The timing isn’t accidental. Google published app-store policy changes around the same moment the redacted term sheet was floated into the court record, and the settlement disclosures make the commercially meaningful bits — money, engine access, and product collaboration — apparent. If platforms formally recognize “metaverse browsers,” that changes how developers build and distribute virtual-world clients on Android and possibly PC and web.
There’s real upside for players and creators: a standard for moving items and identities between spaces could finally make cross-world inventories less of a dream. There’s also an upside for Google and Epic: defining the category gives them the agenda-setting power to shape enforcement, tooling, and who benefits from any marketplace fees or technical integrations.

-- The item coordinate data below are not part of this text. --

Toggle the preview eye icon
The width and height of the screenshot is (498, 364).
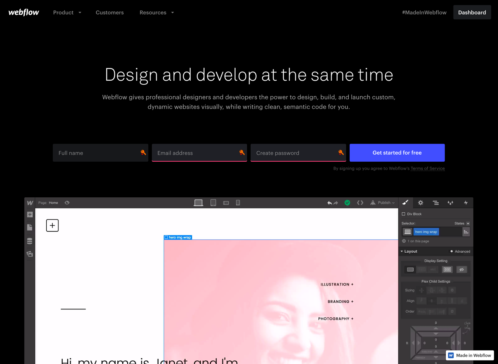click(x=67, y=203)
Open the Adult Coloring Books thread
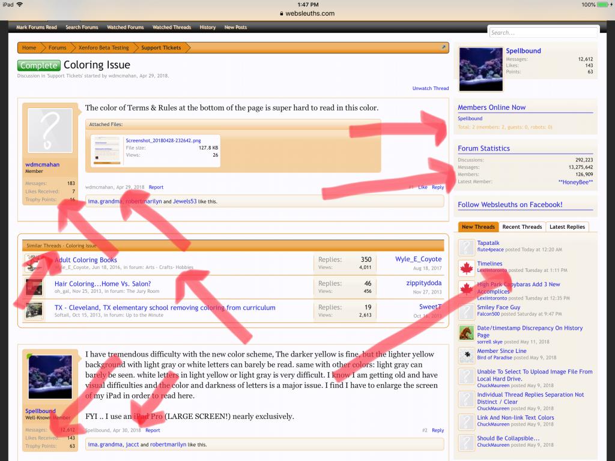Viewport: 615px width, 461px height. point(86,260)
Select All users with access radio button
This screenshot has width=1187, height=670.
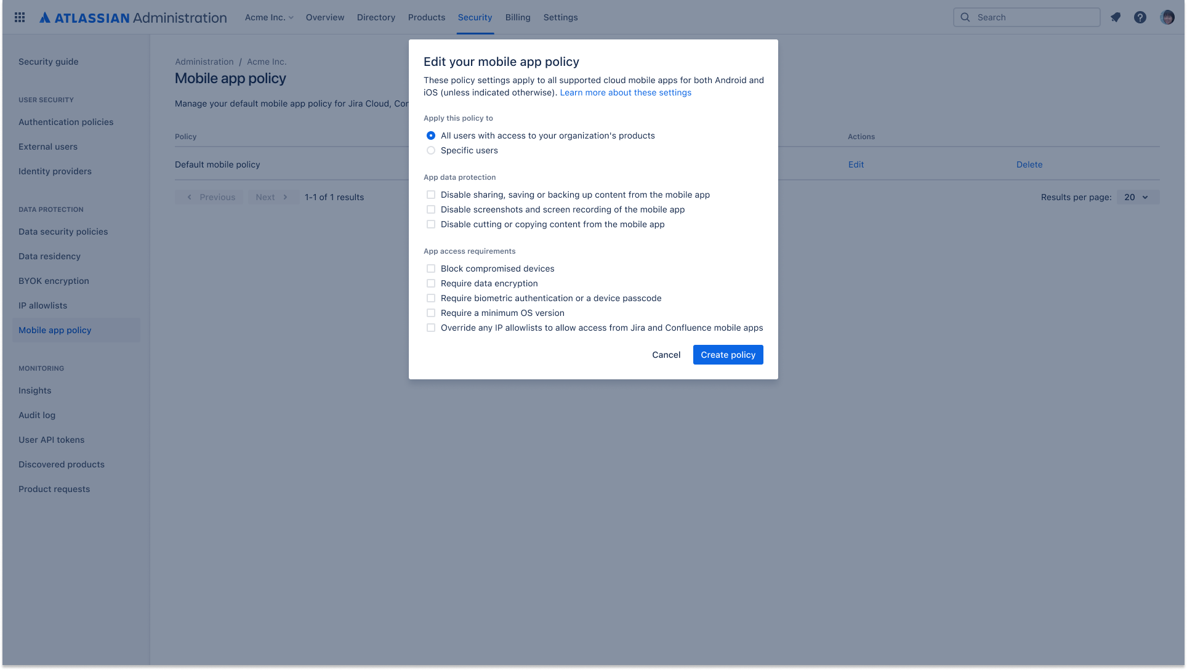[x=430, y=135]
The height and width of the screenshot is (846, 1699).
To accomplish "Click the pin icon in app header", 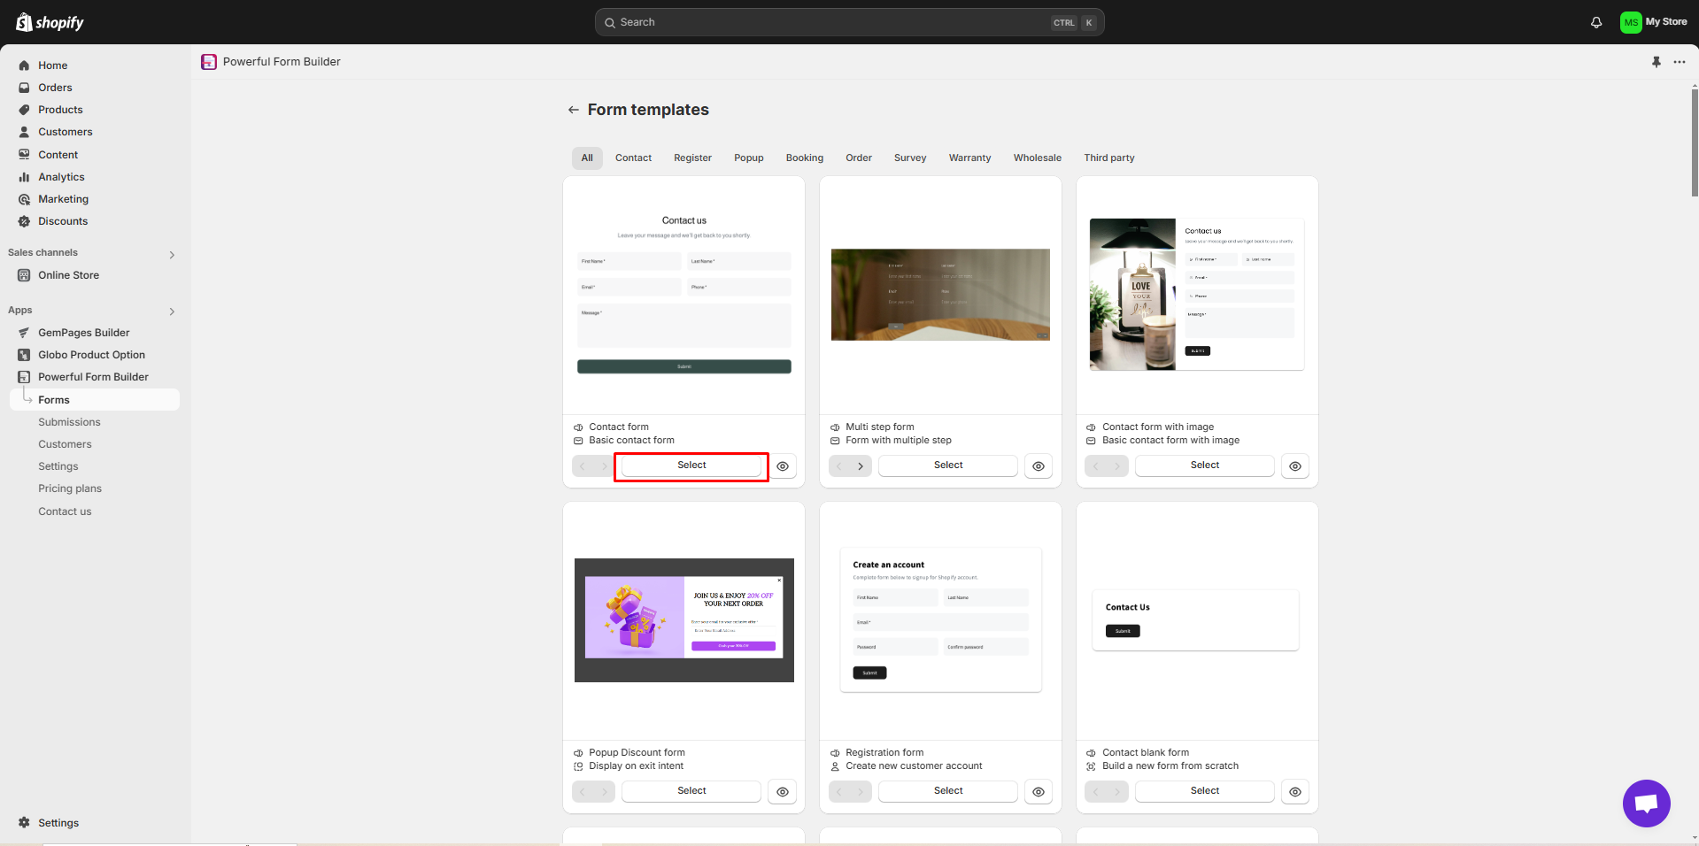I will [x=1657, y=62].
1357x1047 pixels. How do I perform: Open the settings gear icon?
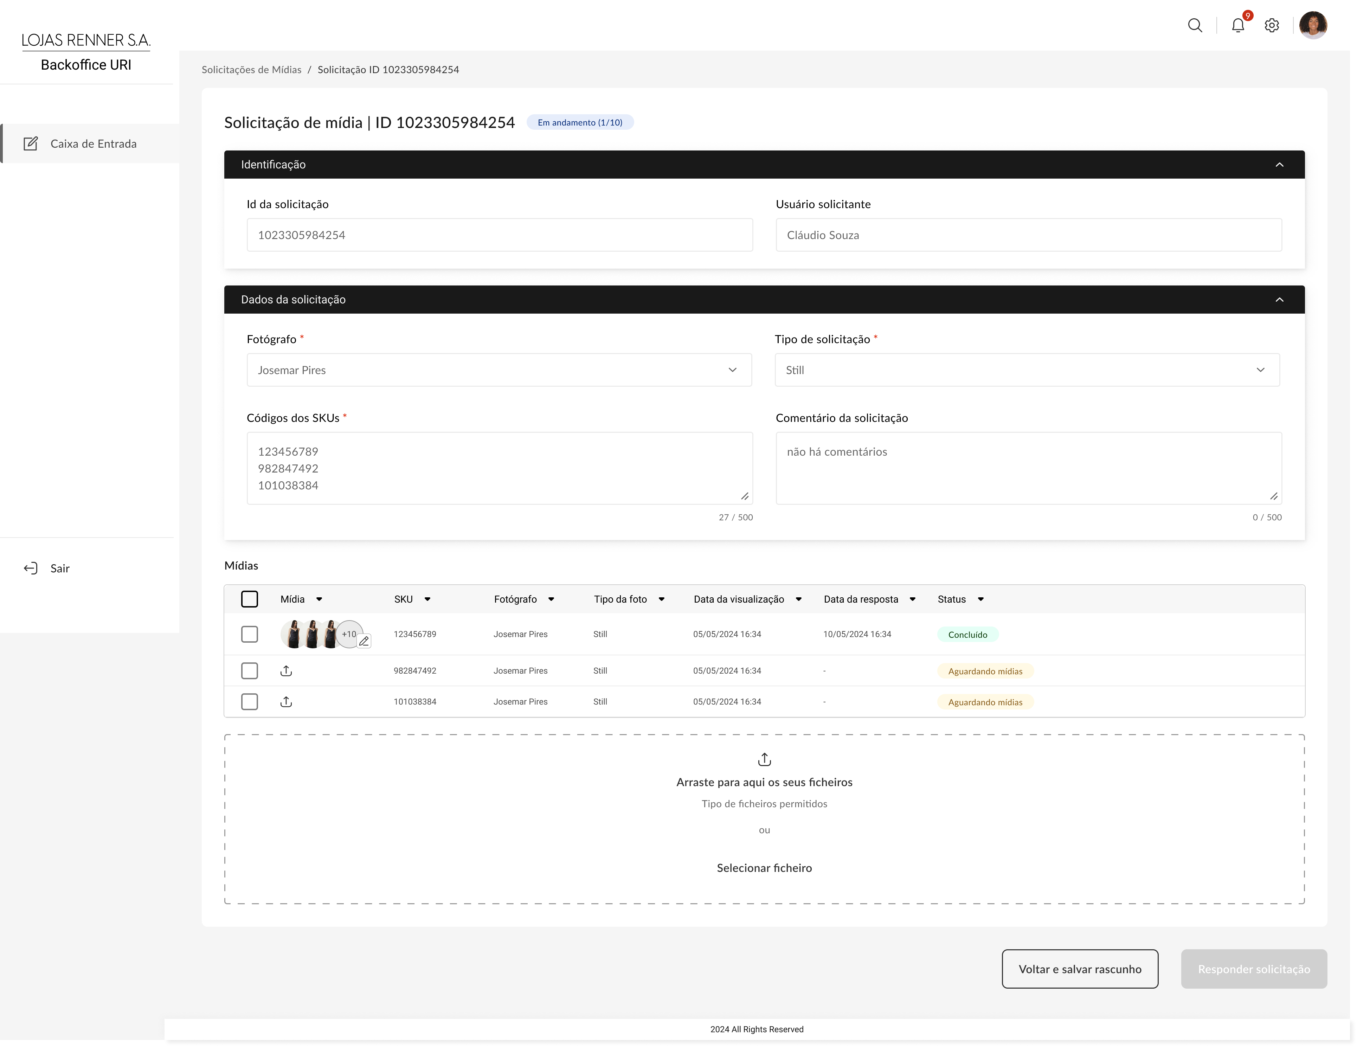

Epic sued Google claiming anticompetitive behavior. Now its post-litigation business includes an $800 million payment to Google that funds joint development and marketing. Judge James Donato has already asked whether that deal softened Epic’s antitrust posture. The public face — talk of an “open metaverse” — looks neat on paper. The redactions look like a deliberate firewall between the concept and the enforceable rules that will shape who actually controls cross-world markets.
Put bluntly: the visible definition tells you what Google and Epic want the metaverse to be. The redacted parts will tell you who gets the keys to it.

Two additional industry currents make this more than a private deal. First, geopolitical scrutiny of gaming ownership — most visibly discussions in Washington about Tencent’s stakes in Western studios — has made governments more sensitive about cross-border platforms and the data they hold. Second, creators and streamers keep bumping up against platform control in everyday ways: recent streamer drama around ad control illustrates a larger tension about who gets to set the rules for user experiences. Both threads push toward clearer platform rules — which is exactly why a company would want to define “metaverse browsers” before regulators or competitors do it for them.
If you really intend to support an “open metaverse,” why are interoperability enforcement details and commercial terms redacted? And which side controls the keys to item portability — a neutral standard body, the companies’ platforms, or a marketplace tied to the deal?

We’ll be watching the court docket and Google’s policy pages. The first will show the contractual gravity; the second will show whether these definitions get baked into the rules developers must follow.
A redacted term sheet in the Epic-Google settlement names “metaverse browsers” and sketches interoperability and security expectations — but crucial legal and commercial language is hidden. The deal ties Epic technology and marketing to Google via a multi‑year, multimillion‑dollar arrangement, turning a former courtroom fight into a strategic partnership. Watch the judge’s unredaction decisions, Google Play policy updates, and Unreal Engine tooling to see whether this is a genuine step toward true portability or a way to define the metaverse on platform-friendly terms.